Hal serupa juga ditemukan dalam kisah Timun Emas. Meski sering dipersepsikan sebagai simbol kepahlawanan perempuan, cerita ini tetap menempatkan tokoh utamanya sebagai sosok yang bergantung pada pertolongan laki-laki.

“Timun Emas selamat bukan karena kemandiriannya, tetapi karena empat bungkus ajaib dari seorang pertapa laki-laki,” kata Radius. Dengan demikian, perempuan kembali direpresentasikan sebagai subjek yang lemah dan bergantung.

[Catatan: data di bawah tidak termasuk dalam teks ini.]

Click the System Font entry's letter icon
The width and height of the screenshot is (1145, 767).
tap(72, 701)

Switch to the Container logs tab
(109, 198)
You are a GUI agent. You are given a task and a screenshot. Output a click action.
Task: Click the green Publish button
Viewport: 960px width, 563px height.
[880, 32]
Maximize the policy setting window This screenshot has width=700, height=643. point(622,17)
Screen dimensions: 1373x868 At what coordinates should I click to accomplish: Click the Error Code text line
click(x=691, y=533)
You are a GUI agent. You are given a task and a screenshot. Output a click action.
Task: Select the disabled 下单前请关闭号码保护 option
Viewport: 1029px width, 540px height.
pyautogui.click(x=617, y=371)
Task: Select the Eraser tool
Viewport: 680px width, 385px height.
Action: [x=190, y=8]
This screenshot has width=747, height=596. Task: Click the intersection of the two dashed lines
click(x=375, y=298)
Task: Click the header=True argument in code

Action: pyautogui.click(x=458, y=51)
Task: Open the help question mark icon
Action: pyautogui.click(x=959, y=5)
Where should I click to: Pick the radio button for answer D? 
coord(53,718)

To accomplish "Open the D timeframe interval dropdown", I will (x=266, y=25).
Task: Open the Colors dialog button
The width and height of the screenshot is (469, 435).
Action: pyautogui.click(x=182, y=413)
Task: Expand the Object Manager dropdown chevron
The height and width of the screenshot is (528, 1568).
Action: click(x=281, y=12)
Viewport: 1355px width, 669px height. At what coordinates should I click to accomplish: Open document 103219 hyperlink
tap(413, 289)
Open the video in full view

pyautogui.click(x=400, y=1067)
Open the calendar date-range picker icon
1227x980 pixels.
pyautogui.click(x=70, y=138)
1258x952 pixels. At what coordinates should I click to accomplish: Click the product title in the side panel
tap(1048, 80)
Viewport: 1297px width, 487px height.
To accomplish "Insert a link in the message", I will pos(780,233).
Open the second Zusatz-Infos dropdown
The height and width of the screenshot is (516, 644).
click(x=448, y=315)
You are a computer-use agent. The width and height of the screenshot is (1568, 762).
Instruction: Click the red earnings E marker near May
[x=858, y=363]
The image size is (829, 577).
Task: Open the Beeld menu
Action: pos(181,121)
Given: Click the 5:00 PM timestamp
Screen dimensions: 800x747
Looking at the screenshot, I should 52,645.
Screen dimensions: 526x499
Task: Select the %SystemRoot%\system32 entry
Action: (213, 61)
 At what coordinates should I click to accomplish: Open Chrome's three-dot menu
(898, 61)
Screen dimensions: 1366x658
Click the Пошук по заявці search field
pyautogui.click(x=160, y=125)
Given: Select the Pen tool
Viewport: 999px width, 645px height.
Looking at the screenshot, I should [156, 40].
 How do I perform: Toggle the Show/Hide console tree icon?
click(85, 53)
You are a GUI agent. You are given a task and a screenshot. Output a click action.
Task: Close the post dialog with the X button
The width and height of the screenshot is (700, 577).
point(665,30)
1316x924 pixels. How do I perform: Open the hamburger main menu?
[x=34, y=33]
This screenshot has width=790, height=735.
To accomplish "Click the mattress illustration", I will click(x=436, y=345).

Narasi romantik populer seperti Cinderella, Snow White, dan Putri Tidur pun tak luput dari kritik. Tokoh perempuan hampir selalu digambarkan sebagai pihak yang menunggu diselamatkan, sementara laki-laki hadir sebagai penyelamat dan penentu akhir cerita. Pola ini, menurut Radius, membentuk imajinasi sosial tentang relasi gender sejak usia dini.

Narasi-narasi tersebut tidak berdiri sendiri. Ia terhubung erat dengan sistem patriarki, yakni tatanan sosial yang menempatkan laki-laki sebagai pemegang kekuasaan utama dalam politik, ekonomi, pendidikan, hukum, hingga otoritas moral.

Mengutip pemikiran Kate Millett, Radius menjelaskan bahwa perbedaan biologis kemudian diterjemahkan menjadi perbedaan status sosial yang tidak setara. Perempuan diposisikan sebagai inferior, sementara laki-laki dilegitimasi sebagai pemimpin dan pengambil keputusan.

Dampak patriarki, lanjutnya, tidak hanya terasa dalam relasi personal, tetapi juga dalam struktur institusional. Negara, sistem pendidikan, pembagian kerja domestik, hingga relasi manusia dengan lingkungan kerap dibangun di atas asumsi gender yang timpang.

Perempuan dibebani kerja-kerja reproduktif dan domestik, sementara akses terhadap sumber daya dan ruang pengambilan keputusan tetap terbatas.

Menghadapi situasi tersebut, Radius menawarkan pendekatan manajemen konflik berbasis literasi dan kesadaran kritis. Salah satu langkah penting adalah melakukan rekonstruksi narasi dalam pendidikan. 

Rekonstruksi, tegasnya, bukan sekadar menceritakan ulang kisah lama, melainkan mengubah skema berpikir yang mendasarinya. “Rekonstruksi itu bukan membuat semua tokoh akur dan tanpa konflik, tetapi memastikan konflik dalam cerita mendidik anak untuk adil, bertanggung jawab, dan berempati,” jelasnya.

Selain rekonstruksi narasi, manajemen konflik yang berkeadilan gender juga menuntut redistribusi kuasa. Relasi setara berarti berbagi akses terhadap sumber daya, berbagi ruang dalam pengambilan keputusan, serta berbagi kontrol atas tubuh dan waktu. Dalam konteks gerakan sosial, setiap aktor membawa modal sosial, simbolik, budaya, dan ekonomi yang berbeda.

“Relasi setara menuntut refleksi posisi, terutama dari aktor-aktor dominan,” tegas Radius.

Melalui pemaparan ini, ia menegaskan bahwa manajemen konflik tidak cukup berhenti pada upaya meredam ketegangan atau menjaga stabilitas semu. Lebih dari itu, ia menuntut keberanian untuk membongkar struktur ketidakadilan yang selama ini tersembunyi di balik bahasa, budaya, dan pendidikan.

Tanpa kesadaran kritis atas narasi dan relasi kuasa, konflik hanya akan terus berulang dalam bentuk yang berbeda—dan perempuan akan terus menjadi pihak yang dirugikan.

Melalui pendekatan kajian budaya dan komunikasi, Radius mengajak peserta membaca konflik bukan sekadar sebagai benturan kepentingan, melainkan sebagai hasil dari dominasi ideologis yang kerap tersembunyi di balik bahasa, pendidikan, dan simbol-simbol keseharian.